• EXCERPTED DATA
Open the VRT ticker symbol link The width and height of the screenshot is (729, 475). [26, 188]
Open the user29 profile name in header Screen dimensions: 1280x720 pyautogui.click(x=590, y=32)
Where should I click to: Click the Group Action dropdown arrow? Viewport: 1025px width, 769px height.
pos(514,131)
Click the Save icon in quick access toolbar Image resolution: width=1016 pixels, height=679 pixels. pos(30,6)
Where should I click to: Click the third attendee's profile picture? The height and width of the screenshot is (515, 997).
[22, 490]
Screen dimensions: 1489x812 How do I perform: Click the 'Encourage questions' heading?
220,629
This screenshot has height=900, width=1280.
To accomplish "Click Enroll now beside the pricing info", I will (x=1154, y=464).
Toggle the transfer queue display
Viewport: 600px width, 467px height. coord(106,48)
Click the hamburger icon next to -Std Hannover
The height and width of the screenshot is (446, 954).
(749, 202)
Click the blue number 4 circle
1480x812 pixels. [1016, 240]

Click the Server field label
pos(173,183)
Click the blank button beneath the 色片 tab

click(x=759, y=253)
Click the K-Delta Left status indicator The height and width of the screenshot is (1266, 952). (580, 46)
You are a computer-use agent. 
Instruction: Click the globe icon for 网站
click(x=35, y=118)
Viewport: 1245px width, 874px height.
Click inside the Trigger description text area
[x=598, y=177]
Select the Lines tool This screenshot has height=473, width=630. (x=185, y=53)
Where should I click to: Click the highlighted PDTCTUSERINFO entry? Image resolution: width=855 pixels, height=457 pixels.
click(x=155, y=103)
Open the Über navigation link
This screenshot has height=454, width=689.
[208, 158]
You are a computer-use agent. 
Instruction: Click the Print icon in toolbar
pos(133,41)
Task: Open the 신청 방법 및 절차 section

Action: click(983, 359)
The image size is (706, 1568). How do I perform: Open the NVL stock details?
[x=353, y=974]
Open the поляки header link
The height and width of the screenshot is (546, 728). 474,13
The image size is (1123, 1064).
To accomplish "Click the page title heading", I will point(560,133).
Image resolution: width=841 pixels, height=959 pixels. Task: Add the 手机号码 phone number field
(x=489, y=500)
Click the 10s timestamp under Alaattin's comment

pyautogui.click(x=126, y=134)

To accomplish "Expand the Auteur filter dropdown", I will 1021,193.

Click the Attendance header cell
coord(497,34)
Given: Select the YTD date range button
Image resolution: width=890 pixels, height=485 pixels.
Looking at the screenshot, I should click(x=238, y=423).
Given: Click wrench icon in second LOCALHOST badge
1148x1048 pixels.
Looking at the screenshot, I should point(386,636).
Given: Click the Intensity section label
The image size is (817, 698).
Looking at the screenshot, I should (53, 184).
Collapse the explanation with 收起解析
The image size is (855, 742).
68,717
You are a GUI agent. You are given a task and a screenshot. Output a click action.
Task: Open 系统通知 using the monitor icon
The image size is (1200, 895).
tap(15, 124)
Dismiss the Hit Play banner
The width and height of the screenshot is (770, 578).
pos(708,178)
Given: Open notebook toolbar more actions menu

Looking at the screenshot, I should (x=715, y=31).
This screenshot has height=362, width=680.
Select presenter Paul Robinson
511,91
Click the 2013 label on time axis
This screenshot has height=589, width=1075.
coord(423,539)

• ACTION ITEM
Filter the records above, keeping each line that contains the word "accomplish".

• ANSWER AREA
To accomplish "Click Enroll now beside the pricing info", I will (x=1154, y=464).
To accomplish "Click the page title heading", I will point(560,133).
To accomplish "Expand the Auteur filter dropdown", I will 1021,193.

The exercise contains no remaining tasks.